However, when I met the Swedish writer Sven Lindqvist in his apartment in Stockholm, I realised that there were other ways for artists and writers to have political impact. No one has been more damning of the moral failings of western civilisation than Lindqvist, who in books such as Exterminate All The Brutes, his most famous work in English translation, has revealed how the achievements of the west have depended on genocide, destruction, exploitation and plunder.

Yet his work’s power has little to do with commanding the attention of society at large. Lindqvist does not have much opportunity to address authority, nor does he rouse the crowds from the podium. Rather he takes each reader aside, looks her in the eye and tells her bluntly why she is part of the problem.

Lindqvist told me that he writes, “as if the words were directed towards a certain person, to a certain you.” The result is that the reader feels Lindqvist to be “as close as even to touch him and be touched by him.” When he does draw his stark conclusions, you feel that you—and not the abstraction known as western civilisation—are being accused.

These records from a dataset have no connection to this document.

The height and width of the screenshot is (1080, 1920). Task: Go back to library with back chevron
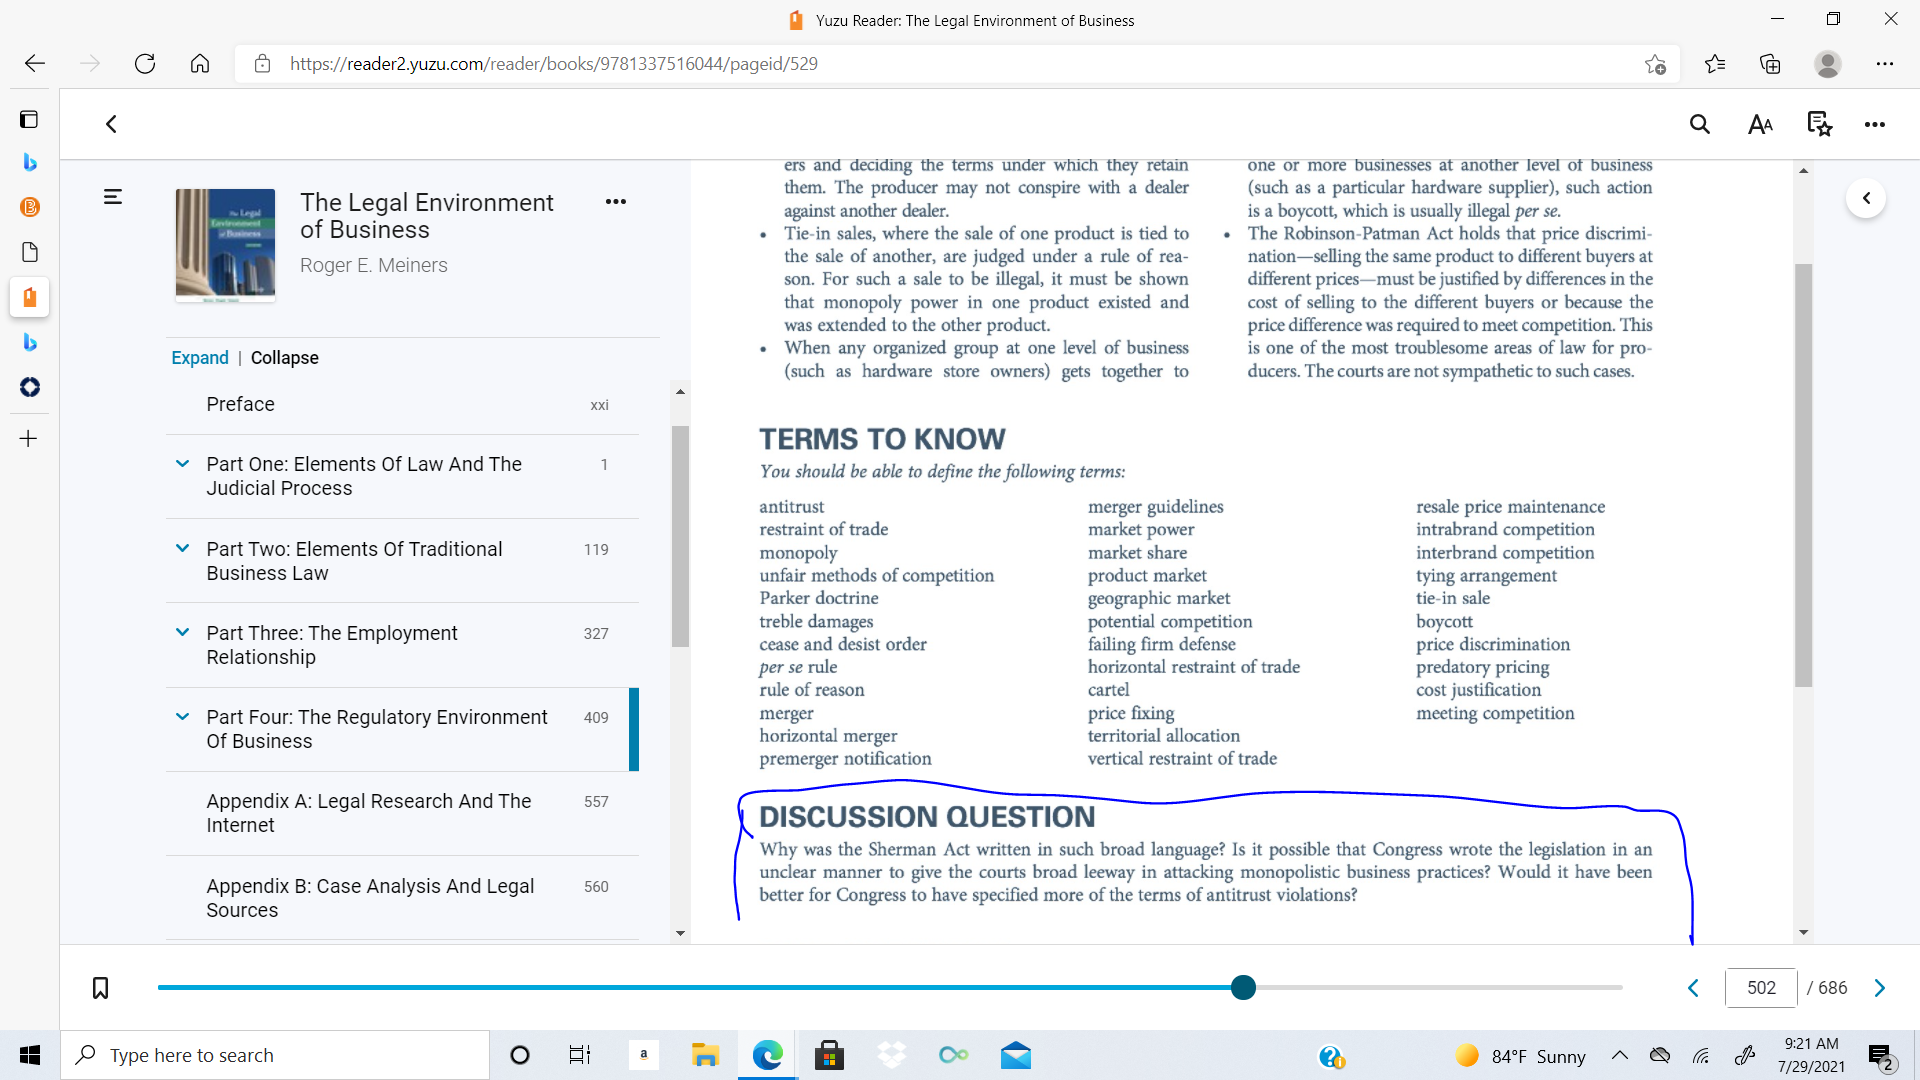click(x=111, y=124)
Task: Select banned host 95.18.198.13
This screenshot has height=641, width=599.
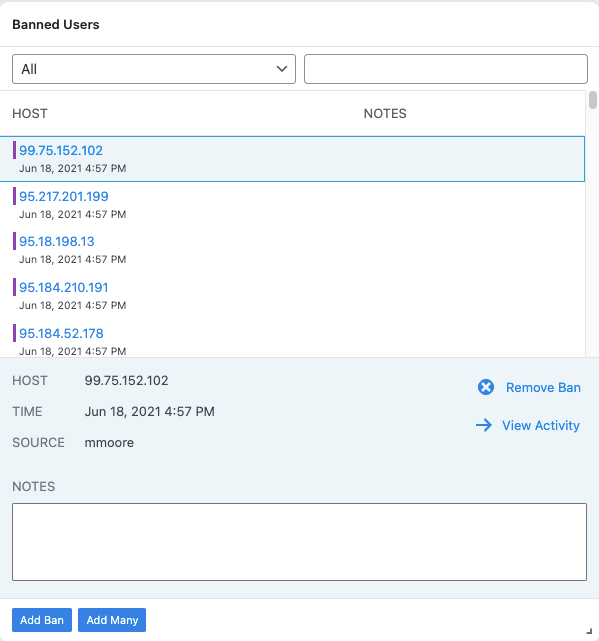Action: [292, 250]
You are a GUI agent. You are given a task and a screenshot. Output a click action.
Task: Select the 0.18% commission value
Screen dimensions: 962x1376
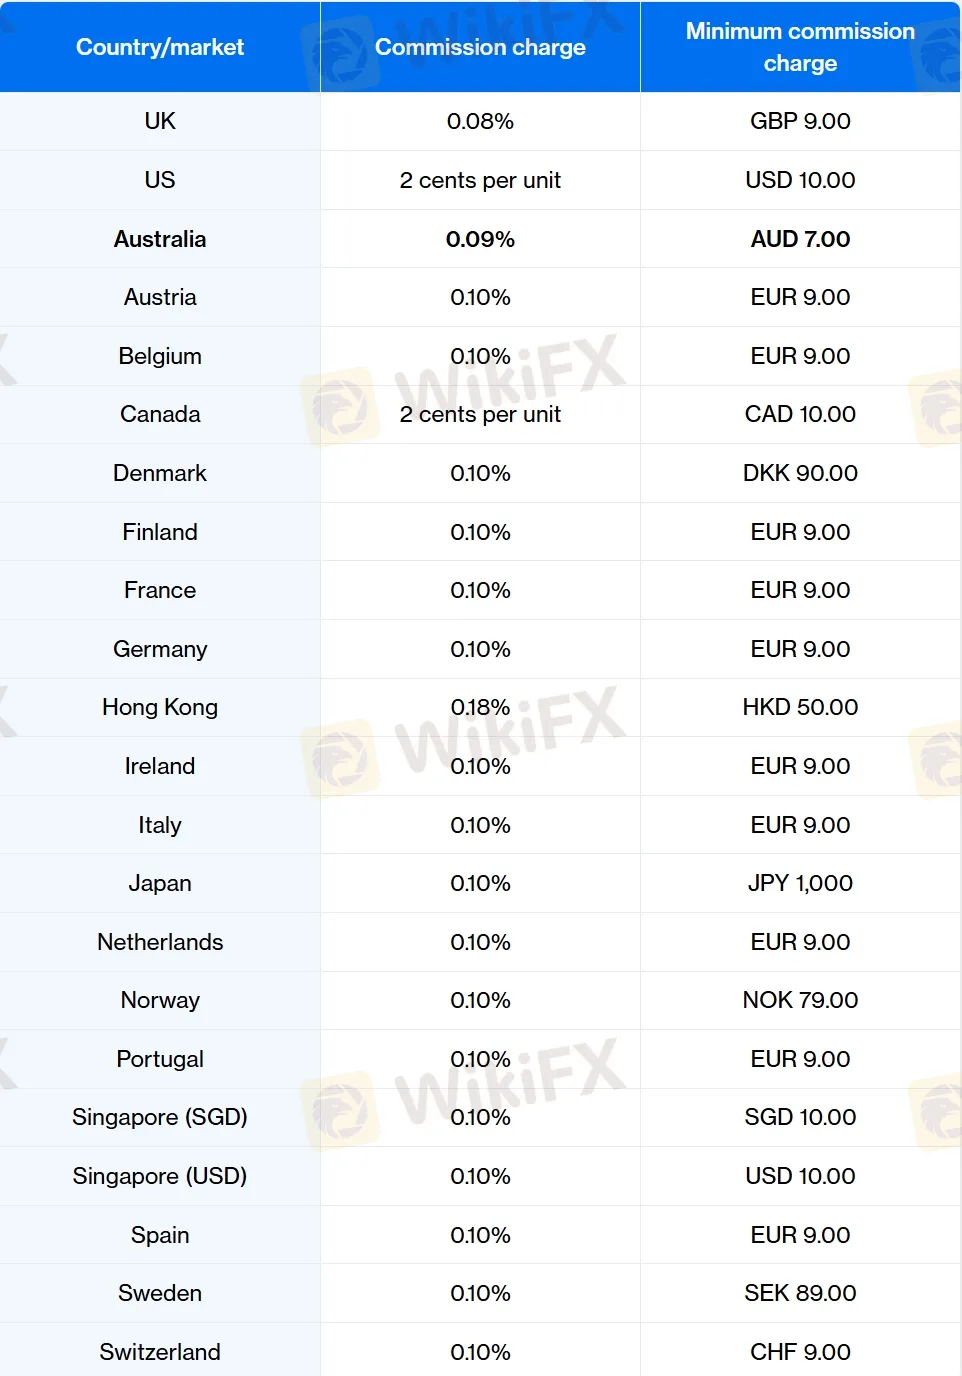coord(480,707)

So a sentence like “global violence is the hard core of our existence” in A History of Bombing becomes not so much an indictment of society as a reminder of our complicity in its guilt.

This approach can be very discomforting indeed, and Lindqvist does not spare himself. Explaining why American soldiers razed villages and killed civilians in the Korean War, he writes, “If I myself had been sent to fight in Korea, I would certainly have demanded that the war carry as little risk as possible for me personally.” Which invites the awkward question: wouldn't you?

Such writing does not change the world directly; it changes the consciousness of the reader. This is a very specific task which doesn't demand that the artist has the most astute political judgement, but that she asks the right questions, provokes the right response.

Take, for instance, The Myth of Wu Tao-Tzu, the book he is most famous for in his home country and which has just been published in the UK for the first time. Lindqvist told me that when it first appeared in Swedish in 1967, the left criticised him for the end of the book, where he said that social and economic liberation was not possible, with or without violence. That might not have been true, but the reader needed that stark challenge. “I thought that slamming the door like that in the reader's face would be more activating than if I'd plastered some solution on it,” he said.

It is the policy-maker's job to work out solutions to problems. The writer's role is to direct the reader to the most important problems and make them worry about them. So it does not matter that some of his past pessimism, about third-world debt and ozone depletion for instance, have not been borne out. “I am not a fortune teller,” he said, and nor should any artist pretend to be.

If the political task of writers is to unsettle and accuse the bourgeois reader, one can understand why serious literature is rarely upbeat. Although Lindqvist is undoubtedly a humane writer, his books contain a dark vision of human nature that is at odds with the optimism of enlightenment humanism. What Lindqvist suggests, I put it to him, is that the only way to be truly humane is not to celebrate the best in us but to see the worst of us. He nodded. “I think that might be a very good ending to your interview.” And a very good start for any writer who truly desires to be politically engaged.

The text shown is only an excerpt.